Contestando la pregunta que hice en el título y respetando a aquellos que opinen lo contrario, para mí la serie NO está cerrada aunque River llegue mejor que el Xeneize por lo que demostró en el encuentro anterior. Está abierta y sí, es una realidad, que el conjunto de Gallardo llegará bien anímicamente para la vuelta por los primeros 90 minutos. El plantel de Alfaro buscará cerrarse en Ezeiza para preparar, desde los próximos días, el plan que les permita dar vuelta el cruce. Además de tratar de recuperar lesionados como el caso de Ramón Ábila.

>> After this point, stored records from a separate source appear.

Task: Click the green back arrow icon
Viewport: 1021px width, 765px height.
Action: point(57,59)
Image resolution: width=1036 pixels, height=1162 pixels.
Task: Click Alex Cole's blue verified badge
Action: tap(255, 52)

Por último me quiero referir a la presencia de Maradona en el Malvinas Argentinas y todo lo que se generó en nuestra provincia con D10S en el primer triunfo de Gimnasia ante un Godoy Cruz que no levanta cabeza y está teniendo de las peores campañas desde que está en la primera división. Diego es único y los hinchas del Tomba se encargaron de homenajearlo, de manera correcta, en vida con el recibimiento cuando salió al terreno de juego. Fue una enorme demostración de amor para alguien que dio todo como futbolista e hizo de la redonda su mejor aliada.